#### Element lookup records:
════════
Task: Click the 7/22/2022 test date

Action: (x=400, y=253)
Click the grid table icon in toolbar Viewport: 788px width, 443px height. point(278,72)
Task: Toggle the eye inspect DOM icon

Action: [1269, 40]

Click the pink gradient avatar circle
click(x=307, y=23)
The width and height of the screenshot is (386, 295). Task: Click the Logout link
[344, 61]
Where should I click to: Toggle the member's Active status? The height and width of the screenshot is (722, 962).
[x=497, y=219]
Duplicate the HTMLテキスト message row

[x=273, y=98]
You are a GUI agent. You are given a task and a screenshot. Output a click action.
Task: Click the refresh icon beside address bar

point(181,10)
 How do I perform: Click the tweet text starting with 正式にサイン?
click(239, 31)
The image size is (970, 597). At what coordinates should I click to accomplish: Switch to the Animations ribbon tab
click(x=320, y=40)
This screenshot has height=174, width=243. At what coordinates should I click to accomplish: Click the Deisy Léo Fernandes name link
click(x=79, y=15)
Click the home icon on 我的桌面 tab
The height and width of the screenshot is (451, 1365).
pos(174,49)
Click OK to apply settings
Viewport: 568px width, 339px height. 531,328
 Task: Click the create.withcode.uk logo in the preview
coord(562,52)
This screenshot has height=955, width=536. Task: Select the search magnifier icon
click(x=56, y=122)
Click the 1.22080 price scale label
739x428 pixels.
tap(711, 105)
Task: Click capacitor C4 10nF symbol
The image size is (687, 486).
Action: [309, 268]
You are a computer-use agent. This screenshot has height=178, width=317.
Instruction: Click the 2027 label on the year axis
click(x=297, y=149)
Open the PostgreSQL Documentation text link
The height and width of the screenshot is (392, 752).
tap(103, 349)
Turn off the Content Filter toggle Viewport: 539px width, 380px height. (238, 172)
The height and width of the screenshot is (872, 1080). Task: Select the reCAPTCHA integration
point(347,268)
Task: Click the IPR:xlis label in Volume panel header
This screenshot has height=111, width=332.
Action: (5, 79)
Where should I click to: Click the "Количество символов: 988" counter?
════════
#### Aim:
Format every line of the records above as a JSON list of strings, with one string per line and the blank lines dropped.

#### Correct output:
[
  "Task: Click the 7/22/2022 test date",
  "Action: (x=400, y=253)",
  "Click the grid table icon in toolbar Viewport: 788px width, 443px height. point(278,72)",
  "Task: Toggle the eye inspect DOM icon",
  "Action: [1269, 40]",
  "Click the pink gradient avatar circle",
  "click(x=307, y=23)",
  "The width and height of the screenshot is (386, 295). Task: Click the Logout link",
  "[344, 61]",
  "Where should I click to: Toggle the member's Active status? The height and width of the screenshot is (722, 962).",
  "[x=497, y=219]",
  "Duplicate the HTMLテキスト message row",
  "[x=273, y=98]",
  "You are a GUI agent. You are given a task and a screenshot. Output a click action.",
  "Task: Click the refresh icon beside address bar",
  "point(181,10)",
  " How do I perform: Click the tweet text starting with 正式にサイン?",
  "click(239, 31)",
  "The image size is (970, 597). At what coordinates should I click to accomplish: Switch to the Animations ribbon tab",
  "click(x=320, y=40)",
  "This screenshot has height=174, width=243. At what coordinates should I click to accomplish: Click the Deisy Léo Fernandes name link",
  "click(x=79, y=15)",
  "Click the home icon on 我的桌面 tab",
  "The height and width of the screenshot is (451, 1365).",
  "pos(174,49)",
  "Click OK to apply settings",
  "Viewport: 568px width, 339px height. 531,328",
  " Task: Click the create.withcode.uk logo in the preview",
  "coord(562,52)",
  "This screenshot has height=955, width=536. Task: Select the search magnifier icon",
  "click(x=56, y=122)",
  "Click the 1.22080 price scale label",
  "739x428 pixels.",
  "tap(711, 105)",
  "Task: Click capacitor C4 10nF symbol",
  "The image size is (687, 486).",
  "Action: [309, 268]",
  "You are a computer-use agent. This screenshot has height=178, width=317.",
  "Instruction: Click the 2027 label on the year axis",
  "click(x=297, y=149)",
  "Open the PostgreSQL Documentation text link",
  "The height and width of the screenshot is (392, 752).",
  "tap(103, 349)",
  "Turn off the Content Filter toggle Viewport: 539px width, 380px height. (238, 172)",
  "The height and width of the screenshot is (872, 1080). Task: Select the reCAPTCHA integration",
  "point(347,268)",
  "Task: Click the IPR:xlis label in Volume panel header",
  "This screenshot has height=111, width=332.",
  "Action: (5, 79)",
  "Where should I click to: Click the \"Количество символов: 988\" counter?"
]